HPE Ezmeral Data Fabric Database Binary Connector for Apache Spark Integration with Spark Streaming

Spark Streaming is a micro-batching, stream-processing framework built on top of Spark. HBase APIs and Spark Streaming make great companions. When used alongside Spark Streaming, HBase APIs can serve as:

A place to grab reference data or profile data on the fly.
A place to store counts or aggregates in a way that supports the Spark Streaming promise of only once processing.

The HPE Ezmeral Data Fabric Database Binary Connector for Apache Spark integration points with Spark Streaming are similar to its normal Spark integration points. You can use the following commands straight off a Spark Streaming DStream:

`bulkPut`	Enables massively parallel sending of puts to HBase APIs.
`bulkDelete`	Enables massively parallel sending of deletes to HBase APIs.
`bulkGet`	Enables massively parallel sending of gets to HBase APIs to create a new RDD.
`mapPartition`	Enables the Spark Map function with a `Connection` object to allow full access to HBase APIs.
`hBaseRDD`	Simplifies a distributed scan to create an RDD.

bulkPut Example with DStreams

The following example shows a bulkPut with DStreams. It is similar to the RDD bulk put.

NOTE To invoke the hbaseBulkPut method, make sure you import the HBaseDStreamFunctions class.

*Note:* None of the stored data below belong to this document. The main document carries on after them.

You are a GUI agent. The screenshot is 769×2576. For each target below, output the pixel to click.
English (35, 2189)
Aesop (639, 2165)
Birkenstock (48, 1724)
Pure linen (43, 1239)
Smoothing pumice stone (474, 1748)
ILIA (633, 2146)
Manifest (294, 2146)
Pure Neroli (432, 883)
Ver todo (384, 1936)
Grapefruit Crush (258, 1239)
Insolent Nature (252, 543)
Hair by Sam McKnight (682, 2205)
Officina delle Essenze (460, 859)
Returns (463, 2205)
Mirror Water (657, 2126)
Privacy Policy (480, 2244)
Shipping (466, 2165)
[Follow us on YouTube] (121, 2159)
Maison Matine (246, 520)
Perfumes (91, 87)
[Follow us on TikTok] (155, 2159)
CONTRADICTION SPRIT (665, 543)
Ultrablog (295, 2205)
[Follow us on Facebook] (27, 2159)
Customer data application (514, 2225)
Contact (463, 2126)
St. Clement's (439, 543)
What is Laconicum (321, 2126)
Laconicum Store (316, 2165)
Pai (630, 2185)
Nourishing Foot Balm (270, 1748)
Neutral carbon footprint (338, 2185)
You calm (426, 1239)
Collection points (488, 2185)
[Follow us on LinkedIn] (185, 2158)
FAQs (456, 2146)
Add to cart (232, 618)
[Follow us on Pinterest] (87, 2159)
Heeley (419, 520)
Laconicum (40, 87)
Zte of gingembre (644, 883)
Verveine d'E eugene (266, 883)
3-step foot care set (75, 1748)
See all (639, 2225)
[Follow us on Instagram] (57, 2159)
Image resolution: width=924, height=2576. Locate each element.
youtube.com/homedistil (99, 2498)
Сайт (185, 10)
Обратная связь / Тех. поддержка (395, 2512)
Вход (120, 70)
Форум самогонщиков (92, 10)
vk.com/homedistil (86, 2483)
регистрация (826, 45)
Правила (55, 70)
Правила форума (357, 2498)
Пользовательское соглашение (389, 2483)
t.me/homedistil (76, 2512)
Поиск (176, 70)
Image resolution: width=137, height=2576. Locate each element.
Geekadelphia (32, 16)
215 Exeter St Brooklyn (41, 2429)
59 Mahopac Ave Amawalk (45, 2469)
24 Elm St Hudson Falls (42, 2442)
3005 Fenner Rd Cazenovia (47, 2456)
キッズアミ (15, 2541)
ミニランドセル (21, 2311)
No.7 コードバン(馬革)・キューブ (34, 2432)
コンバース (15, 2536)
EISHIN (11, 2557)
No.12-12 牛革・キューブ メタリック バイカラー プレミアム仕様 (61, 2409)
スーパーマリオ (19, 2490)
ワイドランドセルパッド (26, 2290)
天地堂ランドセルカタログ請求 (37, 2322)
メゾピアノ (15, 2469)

import org.apache.hadoop.hbase.spark.HBaseDStreamFunctions._

val sc = new SparkContext("local", "test")
val config = new HBaseConfiguration()

val hbaseContext = new HBaseContext(sc, config)
val ssc = new StreamingContext(sc, Milliseconds(200))

val rdd1 = ...
val rdd2 = ...
val queue = mutable.Queue[
	RDD[(Array[Byte],
	Array[(Array[Byte],
	Array[Byte],
	Array[Byte])])]]()

queue += rdd1
queue += rdd2

val dStream = ssc.queueStream(queue)

dStream.hbaseBulkPut(
  hbaseContext,
  TableName.valueOf(tableName),
  (putRecord) => {
   val put = new Put(putRecord._1)
   putRecord._2.foreach((putValue) => 
	put.addColumn(putValue._1, putValue._2, putValue._3))
   put
  })

The hbaseBulkPut function has three inputs:

The hbaseContext that carries the configuration broadcast information link to the HBase Connections in the executors.
The table name of the table you are putting data into.
A function that will convert a record in the DStream into an HBase Put object.
The code snippet above has been extracted from https://github.com/mapr/hbase/blob/1.1.8-mapr-1703/hbase-spark/src/test/scala/org/apache/hadoop/hbase/spark/HBaseDStreamFunctionsSuite.scala.